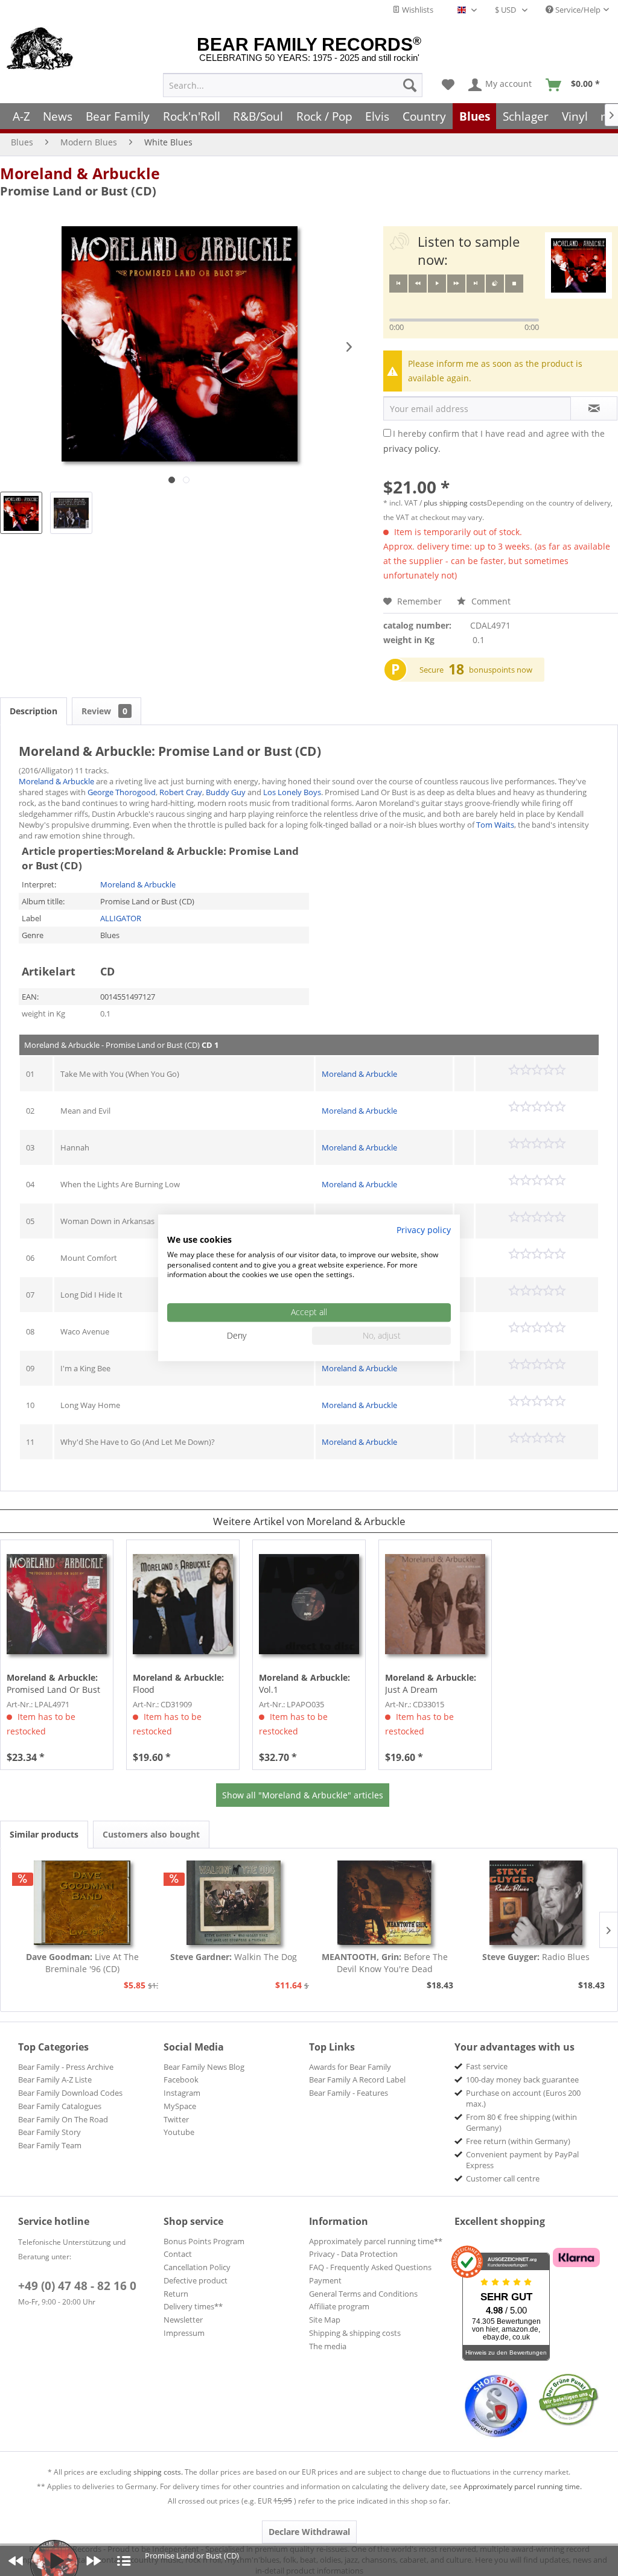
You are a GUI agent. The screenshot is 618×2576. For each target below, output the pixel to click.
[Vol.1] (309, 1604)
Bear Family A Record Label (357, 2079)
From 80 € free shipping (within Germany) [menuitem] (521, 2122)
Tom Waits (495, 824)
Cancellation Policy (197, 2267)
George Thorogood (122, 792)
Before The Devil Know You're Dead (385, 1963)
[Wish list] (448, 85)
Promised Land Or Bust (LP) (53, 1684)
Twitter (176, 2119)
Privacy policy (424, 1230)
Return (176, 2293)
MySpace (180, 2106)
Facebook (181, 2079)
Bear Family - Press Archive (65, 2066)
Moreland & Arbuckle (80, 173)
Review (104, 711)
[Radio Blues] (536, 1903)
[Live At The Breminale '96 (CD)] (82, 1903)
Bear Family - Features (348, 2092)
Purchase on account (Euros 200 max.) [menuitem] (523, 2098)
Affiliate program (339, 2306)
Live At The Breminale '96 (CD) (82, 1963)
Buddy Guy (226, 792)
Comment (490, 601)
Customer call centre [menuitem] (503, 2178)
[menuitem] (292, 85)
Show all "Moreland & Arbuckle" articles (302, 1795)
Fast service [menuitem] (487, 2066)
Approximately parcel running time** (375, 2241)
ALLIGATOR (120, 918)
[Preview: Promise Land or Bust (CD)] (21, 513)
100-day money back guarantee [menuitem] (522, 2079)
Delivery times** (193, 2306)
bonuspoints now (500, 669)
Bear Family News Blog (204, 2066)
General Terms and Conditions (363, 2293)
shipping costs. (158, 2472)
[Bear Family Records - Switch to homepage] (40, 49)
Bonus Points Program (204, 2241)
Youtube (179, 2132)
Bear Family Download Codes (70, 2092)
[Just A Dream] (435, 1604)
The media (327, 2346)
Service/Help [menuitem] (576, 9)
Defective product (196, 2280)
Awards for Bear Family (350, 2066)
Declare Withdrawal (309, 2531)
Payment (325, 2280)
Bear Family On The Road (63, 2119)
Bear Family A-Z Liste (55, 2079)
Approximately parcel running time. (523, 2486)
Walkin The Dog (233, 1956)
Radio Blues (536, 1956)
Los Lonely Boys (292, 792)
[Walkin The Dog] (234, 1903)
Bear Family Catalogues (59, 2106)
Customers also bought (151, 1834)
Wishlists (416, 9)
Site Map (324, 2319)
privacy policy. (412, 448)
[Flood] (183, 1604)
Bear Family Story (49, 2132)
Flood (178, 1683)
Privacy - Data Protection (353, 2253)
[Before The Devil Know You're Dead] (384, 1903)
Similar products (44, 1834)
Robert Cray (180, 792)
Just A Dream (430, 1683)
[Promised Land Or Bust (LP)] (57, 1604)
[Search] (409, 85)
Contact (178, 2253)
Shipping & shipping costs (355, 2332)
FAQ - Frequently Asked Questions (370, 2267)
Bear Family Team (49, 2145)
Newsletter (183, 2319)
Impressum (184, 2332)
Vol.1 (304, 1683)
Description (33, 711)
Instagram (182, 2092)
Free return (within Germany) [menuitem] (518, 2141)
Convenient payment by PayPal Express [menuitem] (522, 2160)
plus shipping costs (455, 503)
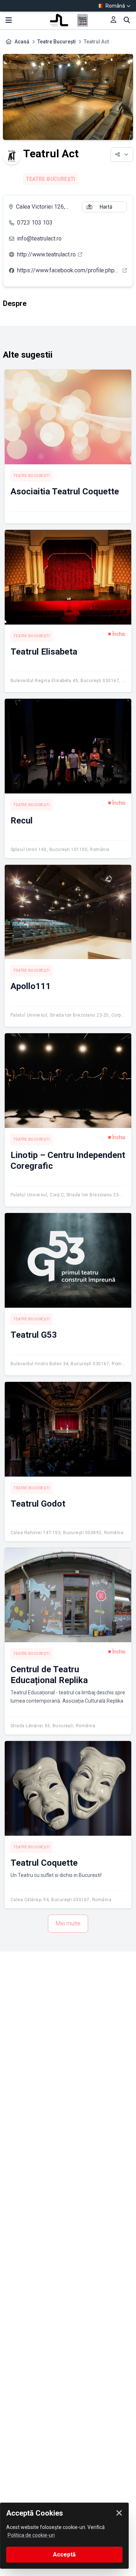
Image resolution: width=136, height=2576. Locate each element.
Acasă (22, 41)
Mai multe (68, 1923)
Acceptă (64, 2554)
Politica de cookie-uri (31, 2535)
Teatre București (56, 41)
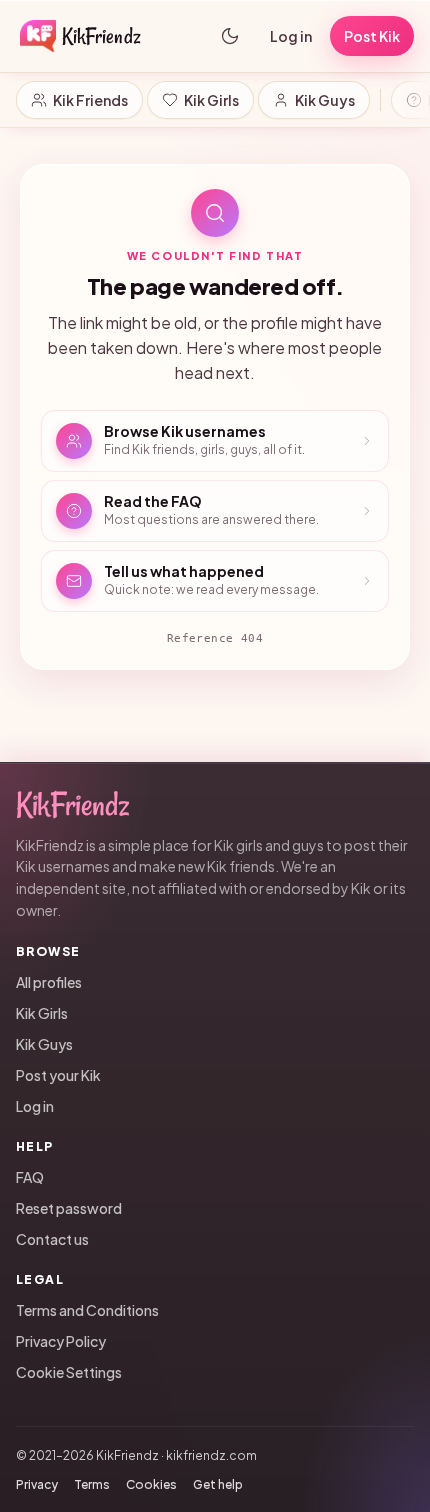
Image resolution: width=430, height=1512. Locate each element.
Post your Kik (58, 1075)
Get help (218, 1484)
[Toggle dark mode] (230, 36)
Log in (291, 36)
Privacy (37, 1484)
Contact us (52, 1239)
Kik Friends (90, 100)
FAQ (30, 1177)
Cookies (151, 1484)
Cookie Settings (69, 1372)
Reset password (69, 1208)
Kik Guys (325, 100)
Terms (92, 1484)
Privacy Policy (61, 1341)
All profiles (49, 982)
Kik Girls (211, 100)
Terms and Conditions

#####

*Work to complete*:
Omit the pictures and reproduce the remaining material above exactly.

*Response to this task*:
You are a GUI agent. The screenshot is 618×2576. For each target below, output the pixel to click.
[Vol.1] (309, 1604)
Bear Family A Record Label (357, 2079)
From 80 € free shipping (within Germany) [menuitem] (521, 2122)
Tom Waits (495, 824)
Cancellation Policy (197, 2267)
George Thorogood (122, 792)
Before The Devil Know You're Dead (385, 1963)
[Wish list] (448, 85)
Promised Land Or Bust (LP) (53, 1684)
Twitter (176, 2119)
Privacy policy (424, 1230)
Return (176, 2293)
MySpace (180, 2106)
Facebook (181, 2079)
Bear Family - Press Archive (65, 2066)
Moreland & Arbuckle (80, 173)
Review (104, 711)
[Radio Blues] (536, 1903)
[Live At The Breminale '96 (CD)] (82, 1903)
Bear Family - Features (348, 2092)
Purchase on account (Euros 200 max.) [menuitem] (523, 2098)
Affiliate program (339, 2306)
Live At The Breminale '96 (CD) (82, 1963)
Buddy Guy (226, 792)
Comment (490, 601)
Customer call centre [menuitem] (503, 2178)
[menuitem] (292, 85)
Show all "Moreland & Arbuckle" articles (302, 1795)
Fast service [menuitem] (487, 2066)
Approximately parcel running time** (375, 2241)
ALLIGATOR (120, 918)
[Preview: Promise Land or Bust (CD)] (21, 513)
100-day money back guarantee [menuitem] (522, 2079)
Delivery times** (193, 2306)
bonuspoints now (500, 669)
Bear Family News Blog (204, 2066)
General Terms and Conditions (363, 2293)
shipping costs. (158, 2472)
[Bear Family Records - Switch to homepage] (40, 49)
Bonus Points Program (204, 2241)
Youtube (179, 2132)
Bear Family Download Codes (70, 2092)
[Just A Dream] (435, 1604)
The media (327, 2346)
Service/Help [menuitem] (576, 9)
Defective product (196, 2280)
Awards for Bear Family (350, 2066)
Declare Withdrawal (309, 2531)
Payment (325, 2280)
Bear Family On The Road (63, 2119)
Bear Family A-Z Liste (55, 2079)
Approximately parcel running time. (523, 2486)
Walkin The Dog (233, 1956)
Radio Blues (536, 1956)
Los Lonely Boys (292, 792)
[Walkin The Dog] (234, 1903)
Bear Family Catalogues (59, 2106)
Customers also bought (151, 1834)
Wishlists (416, 9)
Site Map (324, 2319)
privacy policy. (412, 448)
[Flood] (183, 1604)
Bear Family Story (49, 2132)
Flood (178, 1683)
Privacy - Data Protection (353, 2253)
[Before The Devil Know You're Dead] (384, 1903)
Similar products (44, 1834)
Robert Cray (180, 792)
Just A Dream (430, 1683)
[Promised Land Or Bust (LP)] (57, 1604)
[Search] (409, 85)
Contact (178, 2253)
Shipping & shipping costs (355, 2332)
FAQ - Frequently Asked Questions (370, 2267)
Bear Family Team (49, 2145)
Newsletter (183, 2319)
Impressum (184, 2332)
Vol.1 (304, 1683)
Description (33, 711)
Instagram (182, 2092)
Free return (within Germany) [menuitem] (518, 2141)
Convenient payment by PayPal Express [menuitem] (522, 2160)
plus shipping costs (455, 503)
Image resolution: width=136, height=2576. Locate each element.
Acasă (22, 41)
Mai multe (68, 1923)
Acceptă (64, 2554)
Politica de cookie-uri (31, 2535)
Teatre București (56, 41)
Image resolution: width=430, height=1512. Locate each element.
Post your Kik (58, 1075)
Get help (218, 1484)
[Toggle dark mode] (230, 36)
Log in (291, 36)
Privacy (37, 1484)
Contact us (52, 1239)
Kik Friends (90, 100)
FAQ (30, 1177)
Cookies (151, 1484)
Cookie Settings (69, 1372)
Reset password (69, 1208)
Kik Guys (325, 100)
Terms (92, 1484)
Privacy Policy (61, 1341)
All profiles (49, 982)
Kik Girls (211, 100)
Terms and Conditions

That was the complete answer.